Akdeniz ve Ege bölgesini yakıp kavuran yangınların dumanı tüterken, orada yitirilenlerin yasını tutamadan -hiç ara vermeyen- kadın cinayetlerine üzüldük. Onların üzüntüsü bitmeden Karadeniz bölgesinde yaşanan ve şimdilik onlarca cana mal olan sellerle savrulduk. Neye üzüleceğimi şaşırdım artık. Kalbim bir acının kabuğu bağlamadan yeni acılarla deliniyor sanki. Fiziksel olarak ağrıdığını hissediyorum. Her gece kabuslarla çığlık atarak uyanıyorum. Evet sevgili “Dünlük” o yüzden bir süredir sana bile içimi açamıyorum doğru dürüst.

Bütün bunların üstüne felaketlerin bile birleştiremediği, bunun için özel çaba sarfedildiği yorumları okuyorum. Deliriyorum. Çaresizliğin getirdiği öfke içimde birikiyor, çıkacak yer bulamıyor.

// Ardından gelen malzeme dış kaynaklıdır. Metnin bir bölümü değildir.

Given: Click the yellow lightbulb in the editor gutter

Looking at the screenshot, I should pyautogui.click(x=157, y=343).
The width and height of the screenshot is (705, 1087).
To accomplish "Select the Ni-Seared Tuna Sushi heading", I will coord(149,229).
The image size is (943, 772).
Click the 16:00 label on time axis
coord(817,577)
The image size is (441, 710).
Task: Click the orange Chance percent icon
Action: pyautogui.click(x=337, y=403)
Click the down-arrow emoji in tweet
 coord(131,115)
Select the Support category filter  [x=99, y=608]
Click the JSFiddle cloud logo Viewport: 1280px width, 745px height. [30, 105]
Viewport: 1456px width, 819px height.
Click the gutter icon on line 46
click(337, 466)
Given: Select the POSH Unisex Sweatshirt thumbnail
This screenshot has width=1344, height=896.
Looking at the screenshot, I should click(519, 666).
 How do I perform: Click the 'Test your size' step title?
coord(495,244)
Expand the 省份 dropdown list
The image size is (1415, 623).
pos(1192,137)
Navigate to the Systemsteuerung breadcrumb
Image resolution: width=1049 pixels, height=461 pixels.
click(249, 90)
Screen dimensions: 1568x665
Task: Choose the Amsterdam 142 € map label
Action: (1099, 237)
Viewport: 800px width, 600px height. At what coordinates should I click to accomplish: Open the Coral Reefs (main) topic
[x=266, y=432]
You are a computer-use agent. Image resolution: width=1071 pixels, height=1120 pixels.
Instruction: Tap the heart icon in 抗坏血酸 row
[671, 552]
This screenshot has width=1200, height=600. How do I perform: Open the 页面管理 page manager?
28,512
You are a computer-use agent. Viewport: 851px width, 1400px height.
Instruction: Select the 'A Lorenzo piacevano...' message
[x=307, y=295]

Ve bu beni içten içe yiyip bitiriyor. O yüzden bir süre o öfkenin dinmesini bekleyeceğim. Şimdilik başka şeylere kanalize edeceğim kendisini. Kitaplar, saçma sapan boş filmler, diziler belki… Ama ruh sağlığımızı koruyamazsak ülke olarak toplu tımarhaneye döneceğiz. Öfkemi dizginleyip ruh sağlığımı düzeltene kadar bir süre yokum. Tatil değil. Öfkemi misafir edeceğim bir süre… Onu zararsız hale getirip yolcu edeceğim sonra… İnşallah çabuk ikna olur.